== Text excerpt

# Bose Soundsport Wireless headphones



## El Bishop (Dec 14, 2016)

Looking to replace my standard apple-issue wired headphones with some bluetooth headphones.  Anyone use the Bose soundsports?  Any issues under a ski helmet?  I have heard they protrude out quite a bit and might be a problem under a helmet.

Thanks!


----------



## Puck it (Dec 14, 2016)

El Bishop said:


> Looking to replace my standard apple-issue wired headphones with some bluetooth headphones.  Anyone use the Bose soundsports?  Any issues under a ski helmet?  I have heard they protrude out quite a bit and might be a problem under a helmet.
> 
> Thanks!


outdoor tech chips are awesome for ski helmets.


----------



## D-2.5-GT (Dec 15, 2016)

I have the wired version of the Chips and am actually kind of disappointed with them. Maybe i had too high hopes.

====
== Data shown

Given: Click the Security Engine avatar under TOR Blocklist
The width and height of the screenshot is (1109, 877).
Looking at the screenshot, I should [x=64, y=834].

====

§ Work to do:
In the forum thread on Bose Soundsport Wireless headphones, why does El Bishop wonder whether the Soundsports would cause issues under a ski helmet? Answer in one to three sentences.

§ Reply to the task:
El Bishop has heard that the Soundsports protrude out quite a bit. That could make them a problem under a helmet.